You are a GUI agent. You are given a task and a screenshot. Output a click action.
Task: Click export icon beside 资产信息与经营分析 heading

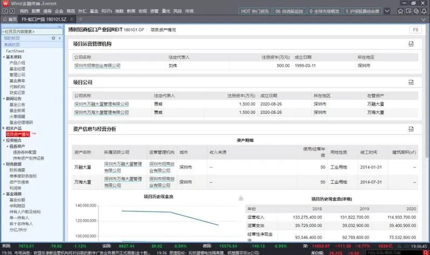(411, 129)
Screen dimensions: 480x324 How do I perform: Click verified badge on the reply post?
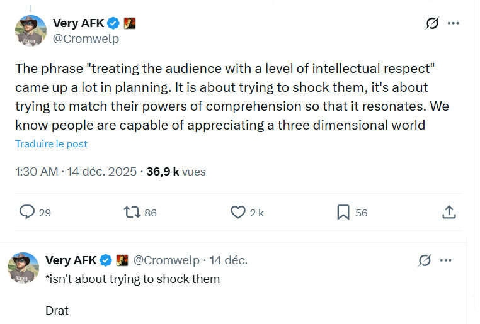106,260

◆ ◆ ◆ ◆

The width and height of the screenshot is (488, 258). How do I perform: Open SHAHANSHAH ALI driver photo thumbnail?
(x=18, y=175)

◆ ◆ ◆ ◆

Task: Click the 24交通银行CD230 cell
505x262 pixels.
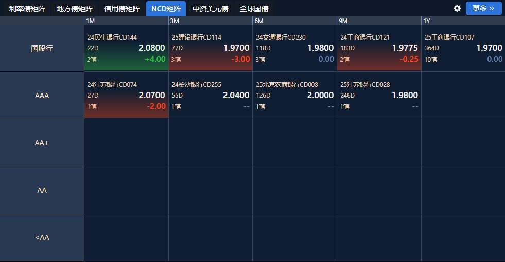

◆ ◆ ◆ ◆

Required work:
Once the line with "Task: Click the 24交通银行CD230 cell" is found in the records above, print exactly that line and every line after it through the line with "505x262 pixels.".

Written reply:
Task: Click the 24交通银行CD230 cell
505x262 pixels.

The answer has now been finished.